Siempre disfruto mucho leyendo los excelentes artículos que escribe el Dr. Oscar Picardo, y el que publicaron el 23 de octubre recién pasado, titulado “Educación”, no fue la excepción; con una clara y bien documentada descripción de cómo debe ser el proceso educativo y para qué sirve el mismo. Pero fue el vientre de éste el que me ha obligado a escribir estas líneas, más que como un cuestionamiento al autor del artículo, como una obligación a cuestionarnos como sociedad un aspecto más que fundamental, si es que vamos a discutir sobre educación puesta en práctica para procurar una vida mejor a quien la recibe.
El Dr. Picardo menciona en su artículo que, en conjunto con una amplia gama de profesionales, académicos y empresarios, realizó lo que él llamó “un ejercicio de consulta sobre habilidades o capacidades fundamentales para un Core Curriculum universitario”, llegando en conclusión a un enumerado de diez contenidos, que el autor denomina esenciales. Dichos contenidos van desde comunicación crítica, pasando por estudios matemáticos y terminando en el manejo de un idioma alterno; sobre todo lo cual formula un lapidario cuestionamiento, ¿Esto está sucediendo?
Y precisamente en este punto, cuando respondí mentalmente con un categórico ¡no!, que me di cuenta de que, para poder llegar medianamente a lograr esas habilidades o capacidades enumeradas es imprescindible requisito previo, la LECTOESCRITURA.

SECCIÓN DE DATOS:
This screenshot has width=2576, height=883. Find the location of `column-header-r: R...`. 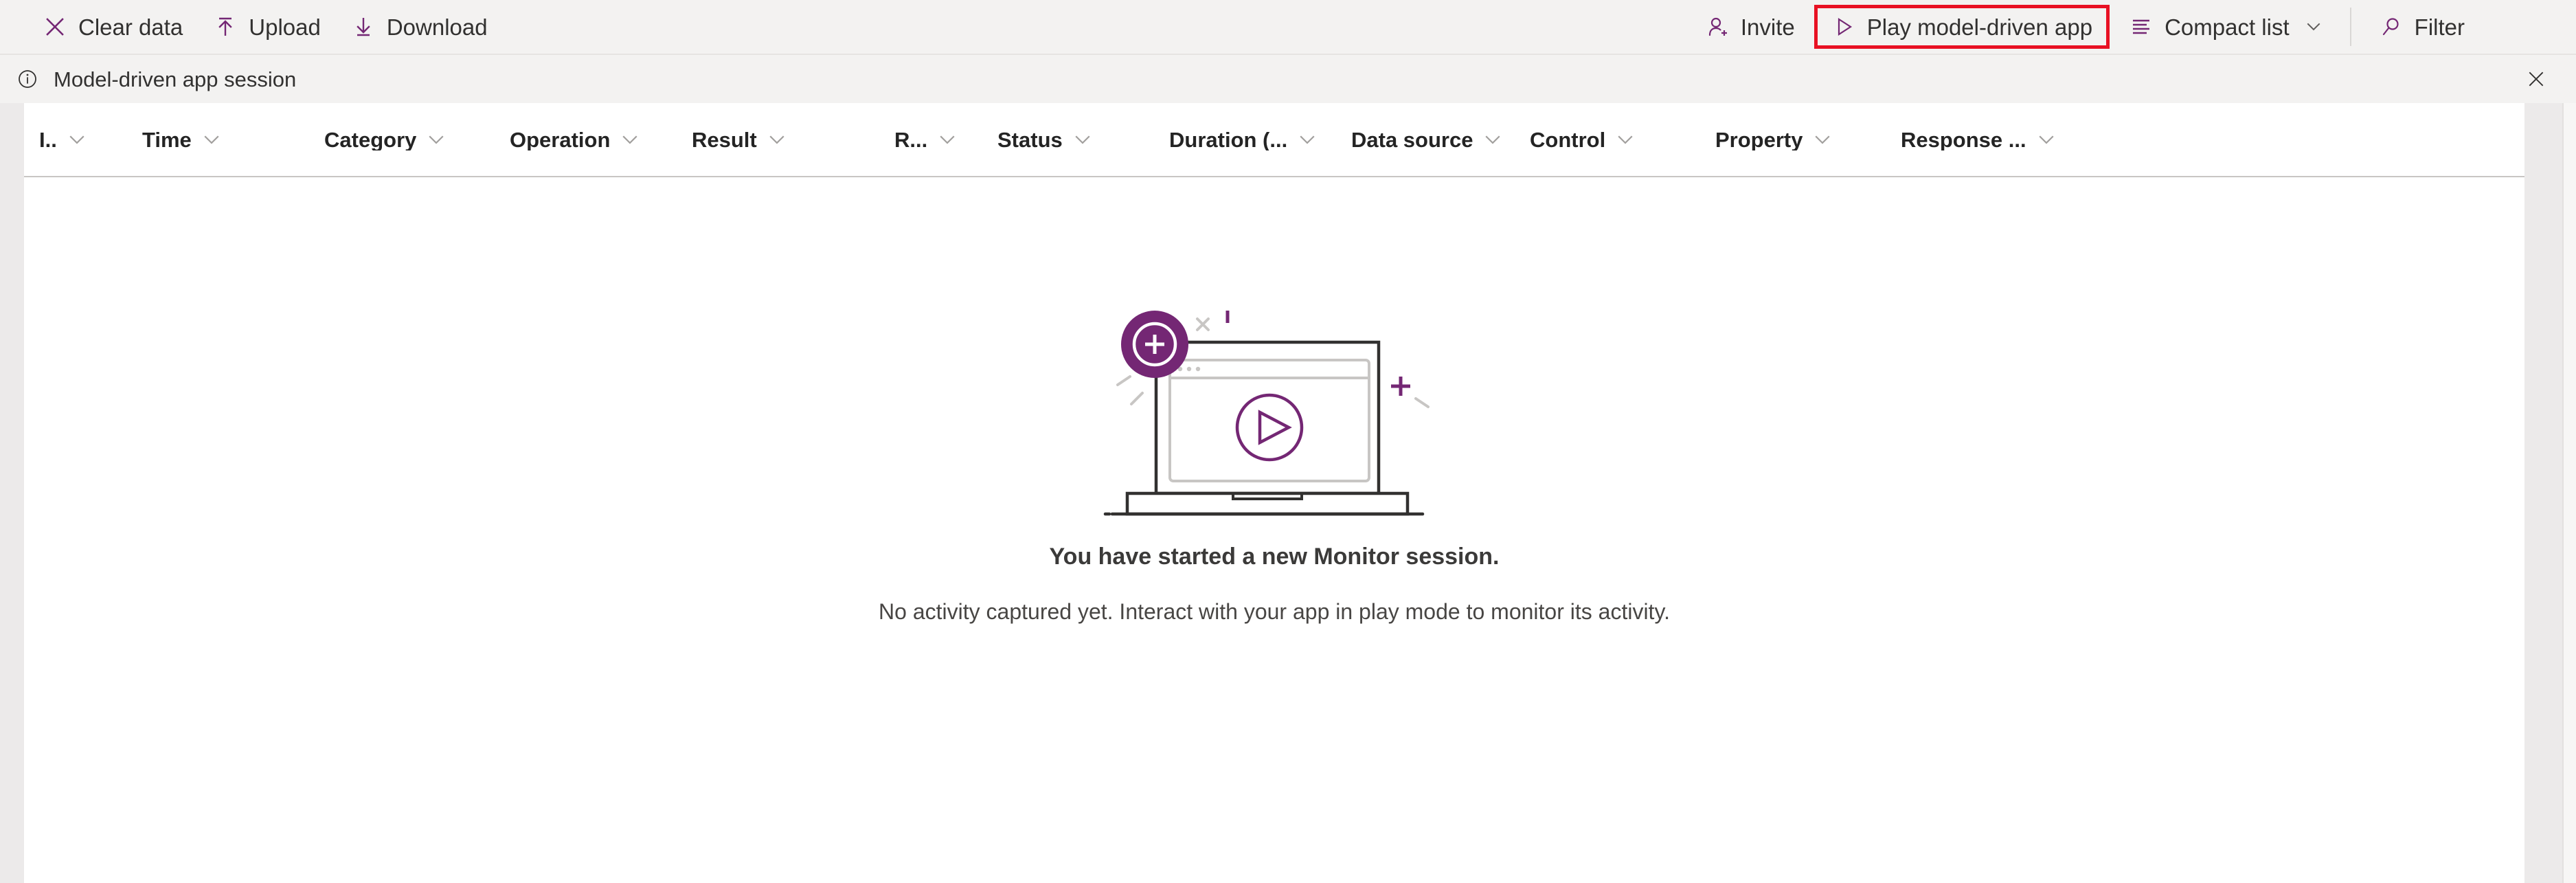

column-header-r: R... is located at coordinates (946, 140).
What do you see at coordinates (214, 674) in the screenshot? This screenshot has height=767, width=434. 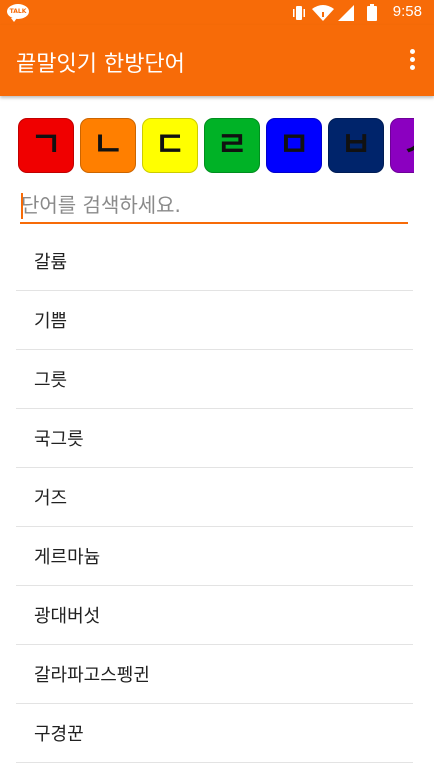 I see `word-list-item: 갈라파고스펭귄` at bounding box center [214, 674].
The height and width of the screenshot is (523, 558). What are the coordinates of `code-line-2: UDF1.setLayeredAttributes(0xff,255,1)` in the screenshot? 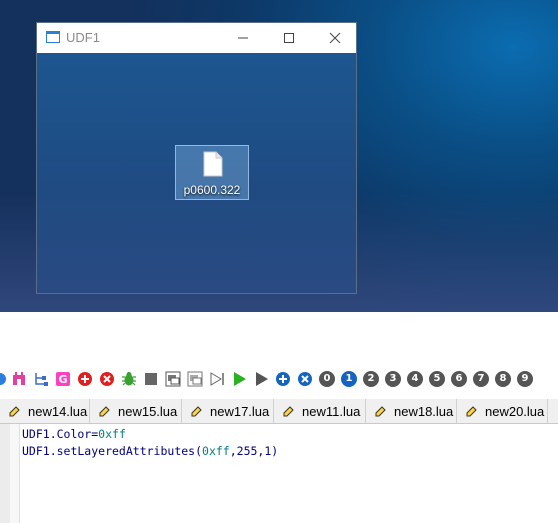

TAREA A REALIZAR:
Copia literalmente, del texto sobre educación y lectoescritura, el fragmento que va desde "Siempre disfruto mucho" hasta "quien la recibe.".

RESPUESTA DEL EJERCICIO:
Siempre disfruto mucho leyendo los excelentes artículos que escribe el Dr. Oscar Picardo, y el que publicaron el 23 de octubre recién pasado, titulado “Educación”, no fue la excepción; con una clara y bien documentada descripción de cómo debe ser el proceso educativo y para qué sirve el mismo. Pero fue el vientre de éste el que me ha obligado a escribir estas líneas, más que como un cuestionamiento al autor del artículo, como una obligación a cuestionarnos como sociedad un aspecto más que fundamental, si es que vamos a discutir sobre educación puesta en práctica para procurar una vida mejor a quien la recibe.